Background

Disease burden

Diabetes mellitus is a highly prevalent chronic disease affecting approximately 9 to 10% of the global adult population [1]. Based on estimates of the International Diabetes Federation, there were 425 million adults with diabetes in 2017, and this number is expected to rise to 629 million by 2045 [2]. Despite several efforts to improve diabetes care, the disease is still associated with markedly increased morbidity and mortality as well as high cost for the healthcare system [2,3,4,5]. The treatment of diabetes mellitus as a chronic disease depends on patient willingness to adopt changes in lifestyle, nutrition, and therapy self-management [6].

Lifestyle interventions

Lifestyle interventions (LSI) are a central part of diabetes care, in particular in type 2 diabetes mellitus [7,8,9]. It has been shown that LSI can improve HbA1c and blood pressure [10], slow down the progression of the disease and reduce late complications [11,12,13,14], or increase quality of life even if not showing significant long-term differences in cardiovascular morbidity and mortality [15]. The beneficious effect of LSI has been verified, particularly for physical activity, in prediabetes as well, as shown in a recent meta-analysis, improving oral glucose tolerance (risk ratio [RR] − 0.26, 95% CI − 0.06 to 0.07) and fasting blood glucose (RR − 0.05, 95% CI − 0.14 to 0.04) [16]. Furthermore, LSI can added to usual medical care even lead to modest cost savings [17]. Program intensity seems to play a major role in weight loss outcomes, but programs that have high uptake can still have considerable impact in lowering diabetes risk in a population, even with a low-intensity intervention [18]. Furthermore, it seems that LSI are readily scalable and exportable in primary care with potential for substantial clinical and public health impact [19]. Positive effects through LSI are expected in particular for patients between the ages of 35 and 65 years who, in comparison to older patients, suffer less from diabetes-related limitations or other chronic diseases [20]. For this reason, LSI are directed particularly at this age group.

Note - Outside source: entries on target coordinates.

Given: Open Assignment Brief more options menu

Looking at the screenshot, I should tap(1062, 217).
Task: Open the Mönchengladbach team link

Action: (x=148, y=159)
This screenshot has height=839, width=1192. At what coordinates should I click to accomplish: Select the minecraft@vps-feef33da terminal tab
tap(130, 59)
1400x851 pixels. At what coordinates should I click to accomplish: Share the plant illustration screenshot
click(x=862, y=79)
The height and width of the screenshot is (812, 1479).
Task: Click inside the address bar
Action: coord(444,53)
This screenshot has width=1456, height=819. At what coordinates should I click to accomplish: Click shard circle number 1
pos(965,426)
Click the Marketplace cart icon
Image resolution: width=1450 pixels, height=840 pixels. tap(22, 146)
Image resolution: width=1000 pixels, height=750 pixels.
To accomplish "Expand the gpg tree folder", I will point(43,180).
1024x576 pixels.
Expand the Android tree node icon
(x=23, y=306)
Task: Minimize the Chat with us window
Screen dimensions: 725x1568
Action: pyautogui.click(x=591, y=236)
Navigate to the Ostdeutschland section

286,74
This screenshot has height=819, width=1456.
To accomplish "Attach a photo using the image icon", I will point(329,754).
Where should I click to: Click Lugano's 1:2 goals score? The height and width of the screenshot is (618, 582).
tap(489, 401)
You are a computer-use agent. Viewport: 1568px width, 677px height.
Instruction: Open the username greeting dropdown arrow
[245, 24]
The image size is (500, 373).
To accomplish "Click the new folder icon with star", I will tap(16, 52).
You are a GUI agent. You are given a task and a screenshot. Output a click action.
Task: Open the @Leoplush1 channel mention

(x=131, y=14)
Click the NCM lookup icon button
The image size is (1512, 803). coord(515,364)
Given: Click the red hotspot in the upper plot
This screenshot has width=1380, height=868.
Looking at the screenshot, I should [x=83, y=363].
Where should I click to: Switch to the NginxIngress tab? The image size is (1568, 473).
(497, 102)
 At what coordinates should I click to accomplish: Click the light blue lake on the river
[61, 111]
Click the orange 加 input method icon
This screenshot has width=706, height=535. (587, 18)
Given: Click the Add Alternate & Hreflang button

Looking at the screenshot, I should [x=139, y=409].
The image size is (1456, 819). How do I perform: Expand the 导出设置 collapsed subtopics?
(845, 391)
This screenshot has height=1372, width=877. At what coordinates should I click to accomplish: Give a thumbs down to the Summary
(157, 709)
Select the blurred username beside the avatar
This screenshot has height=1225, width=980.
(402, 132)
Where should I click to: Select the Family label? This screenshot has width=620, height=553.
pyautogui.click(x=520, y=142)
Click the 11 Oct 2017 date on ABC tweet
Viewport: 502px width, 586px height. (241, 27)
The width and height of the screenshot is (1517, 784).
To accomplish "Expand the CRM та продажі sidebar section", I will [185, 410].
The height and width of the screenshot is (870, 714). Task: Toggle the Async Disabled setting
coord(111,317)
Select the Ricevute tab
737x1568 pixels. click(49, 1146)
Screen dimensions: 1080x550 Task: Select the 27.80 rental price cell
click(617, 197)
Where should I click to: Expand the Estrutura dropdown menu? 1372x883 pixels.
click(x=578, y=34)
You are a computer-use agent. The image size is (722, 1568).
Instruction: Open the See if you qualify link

In an umbrella review on good practice characteristics of diet and physical activity interventions and policies, the use of theory, participants, target behavior, content development/management, multidimensionality, practitioners, and settings were identified as being relevant for the intervention; participation processes, training for practitioners, the use/integration of existing resources, feasibility, maintenance/sustainability, implementation partnerships, implementation consistency/adaptation processes, and transferability were the important implementation characteristics [21]. However, a 20–70% participation in LSI in general is low [22,23,24]. Evidence on the impact of incentives to promote LSI remains sparse or as exemplarily shown for physical activity prescriptions of low methodological quality [25].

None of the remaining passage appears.